Sul piano culturale ed economico, poi, occorre tenere sempre ben presente come dal 1989, ben sepolta sotto le macerie del muro di Berlino, sia stata (definitivamente?) archiviata l’unica concezione alternativa e su larga scala allo sviluppo socioeconomico dell’umanità: da allora, infatti, il pensiero unico capitalistico e neoliberista si è trovato la strada spianata, sia sul piano delle prassi umane che, soprattutto, su quello del pensiero. Provate a spiegare oggi a un ragazzino di quindici anni che può esistere un “mondo” che non sia fondato sulla competizione, sull’arrivismo, sul darwinismo sociale e sul predominio dell’avere sull’essere!

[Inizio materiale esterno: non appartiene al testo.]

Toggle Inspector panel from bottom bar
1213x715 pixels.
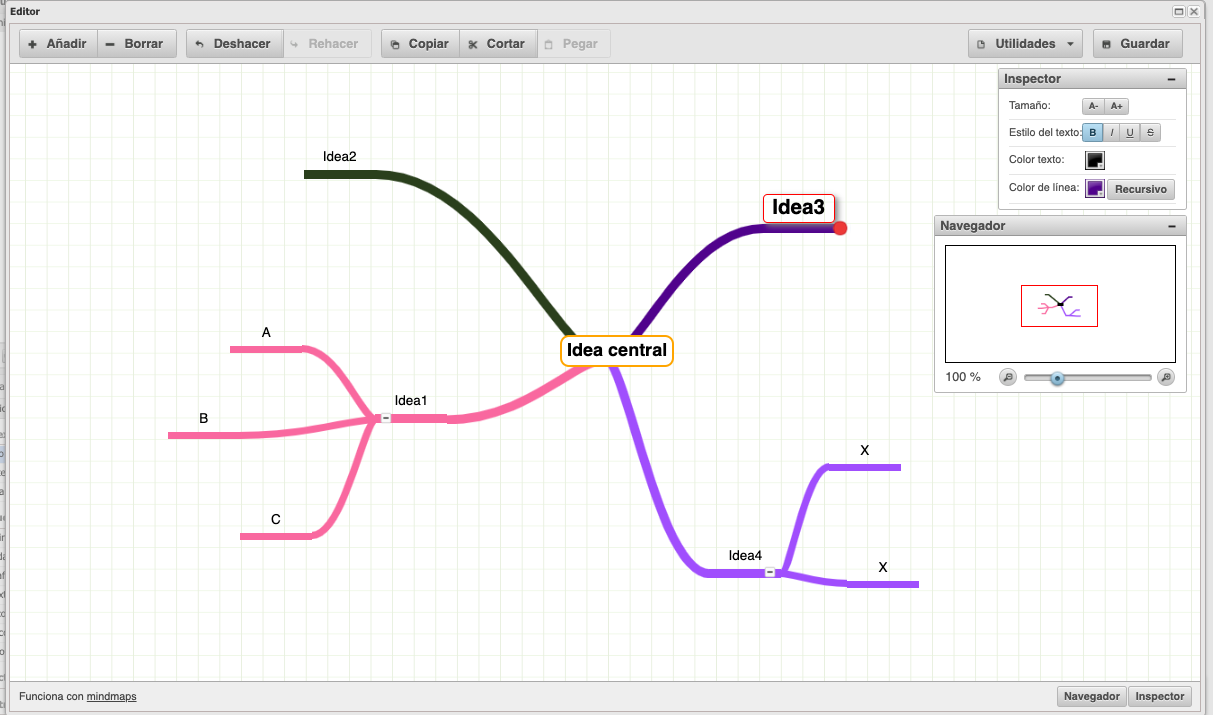1159,696
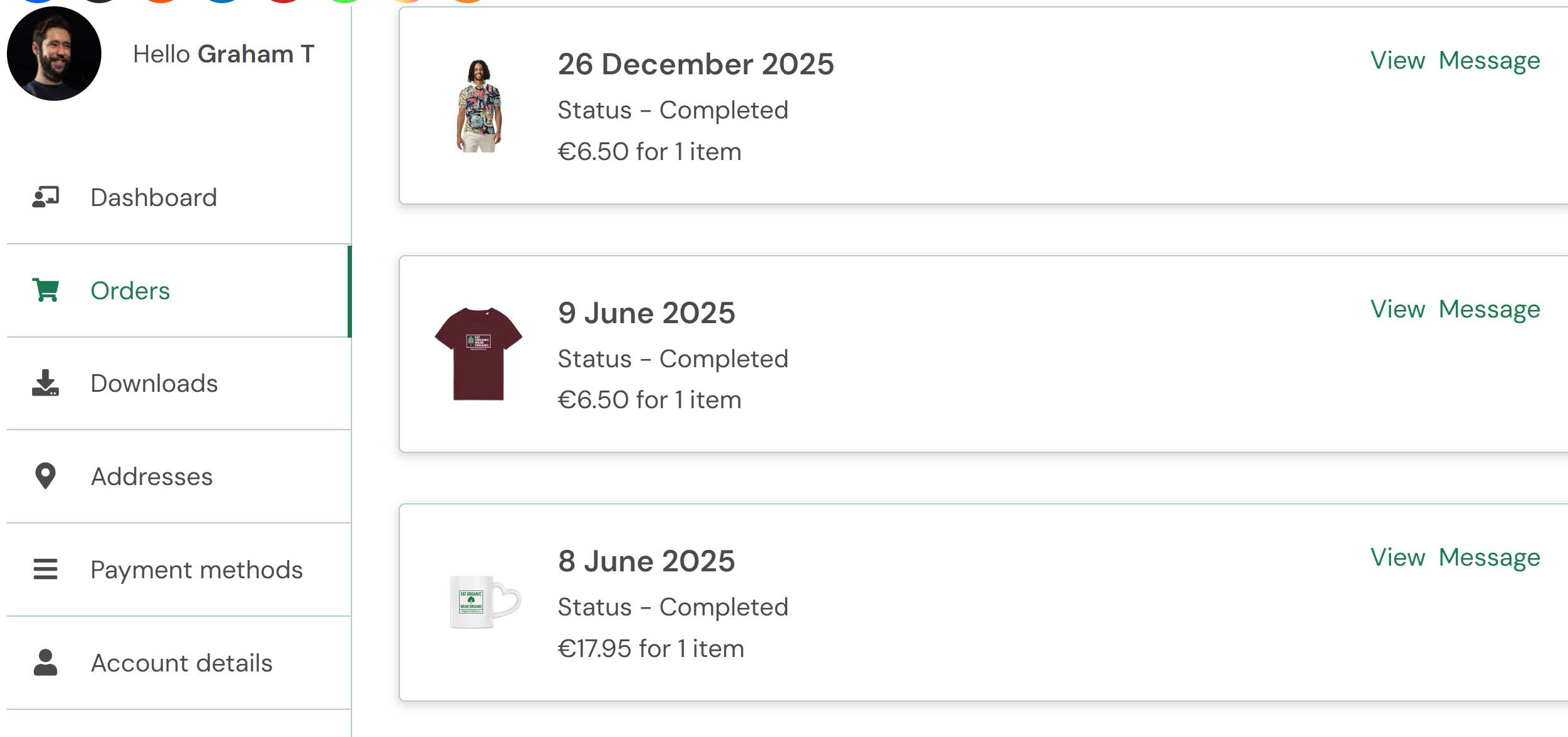The height and width of the screenshot is (737, 1568).
Task: Click the Downloads tray icon
Action: click(x=45, y=383)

Come dico sempre, esistono ovunque provvidenziali “sacche di resistenza” illuminata in tutti i campi (alimentare, medico, educativo, economico, spirituale…), ma fintantoché queste “cellule di alterità” resteranno autoreferenziate e prive di un coordinamento evoluto, il massimo che potranno fare sarà salvare se stesse (che è già tantissimo, mi raccomando), ma non potranno mai illudersi di mettere anche minimamente in discussione il sistema culturale egemonico.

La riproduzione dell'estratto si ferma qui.